◆ **Things to do**:
[1] According to the forum excerpt on register allocation, where does the actual register rewriting take place?
[2] Write out the passage of the forum excerpt on register allocation word for word, starting at "Concerning the usage" and ending at "in register allocation.".

◆ **Excerpt to read**:
+===+

David_Greene · September 8, 2020, 3:57pm

Lorenzo Casalino <lorenzo.casalino93@gmail.com> writes:

Lorenzo Casalino via llvm-dev <llvm-dev@lists.llvm.org> writes:

Furthermore, after register allocation there is a non-negligible effort
to properly annotate instructions which share the same output register...

Concerning the usage of the live ranges to tie annotated instruction and
intrinsic, I have some doubts:

1. After register allocation, since metadata intrinsics are skipped
(otherwise, they would be involved in the register allocation
process, increasing the register pressure), the instruction stream
would present both virtual and physical registers, which I am not
sure it is totally ok.

They would have to participate in register allocation.

Should they? I mean: the register allocation "simply" creates a map
(VirtReg -> PhysReg), and actual register re-writing takes place in a
subsequent machine pass.

Maybe they could be skipped? I don't know if there's any precedent for
that.

+===+

◆ **Dataset extract**:

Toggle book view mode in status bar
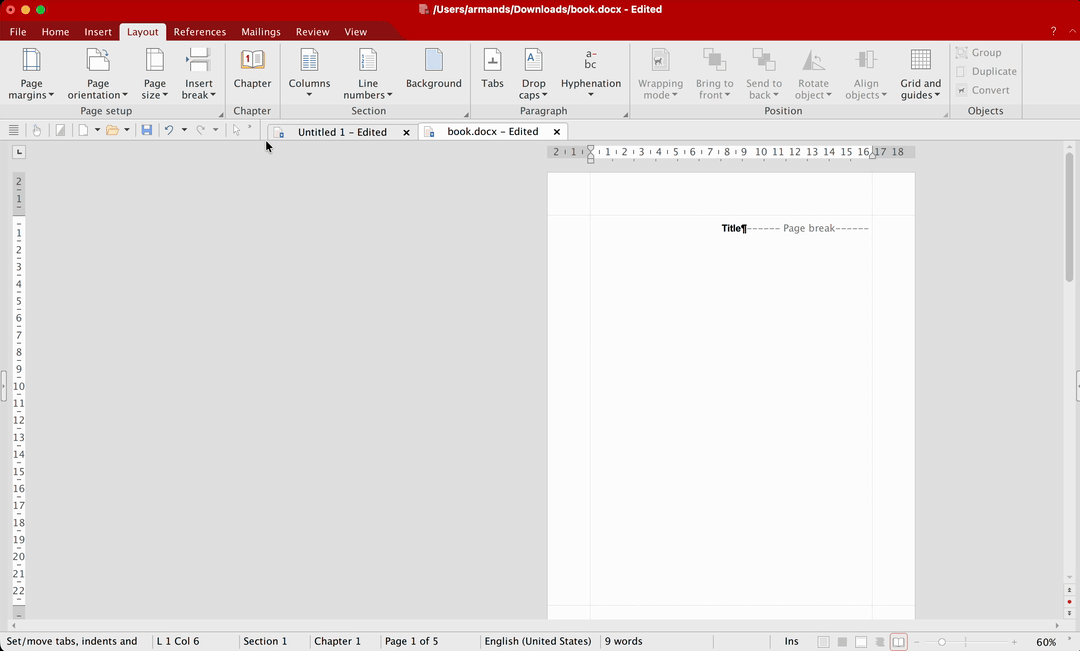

+===+

◆ **Exercise solutions**:
[1] In a subsequent machine pass.

[2]
Concerning the usage of the live ranges to tie annotated instruction and
intrinsic, I have some doubts:

1. After register allocation, since metadata intrinsics are skipped
(otherwise, they would be involved in the register allocation
process, increasing the register pressure), the instruction stream
would present both virtual and physical registers, which I am not
sure it is totally ok.

They would have to participate in register allocation.